Nantero Announces Routine Use of Nanotubes in Production CMOS Fabs

Nantero, Inc., a nanotechnology company using carbon nanotubes for the development of next-generation semiconductor devices, has resolved all of the major obstacles that had been preventing carbon nanotubes from being used in mass production in semiconductor fabs.

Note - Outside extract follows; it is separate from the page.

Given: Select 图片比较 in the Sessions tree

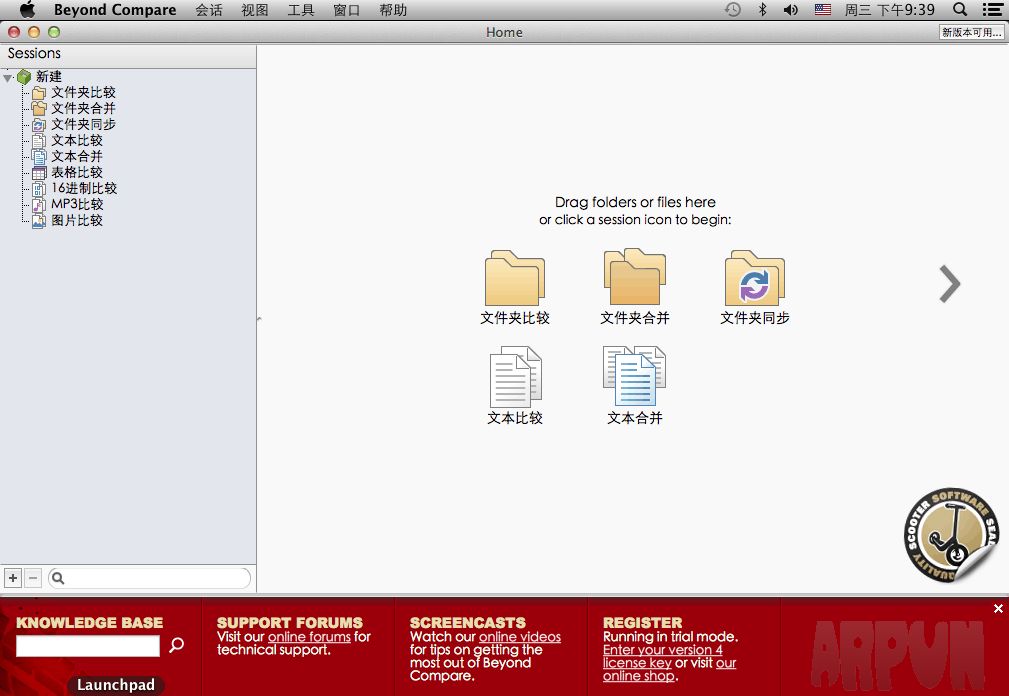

Nantero is developing NRAM™ –a high-density nonvolatile random access memory device. NRAM™ is a ‘universal memory’ that is slated to replace all existing forms of storage, such as DRAM, SRAM and flash memory. The revenue potential for NRAMTM, adds up to over $100B when replacing the memory in applications such as cell phones, MP3 players, digital cameras, and PDAs, as well as in networking applications. NRAMTM will also enable the instant-on feature in computers which will eliminate the initialization period when computers are turned on. NRAM™ can be manufactured both as standalone devices and as embedded memory in application- specific devices such as ASIC and microcontrollers.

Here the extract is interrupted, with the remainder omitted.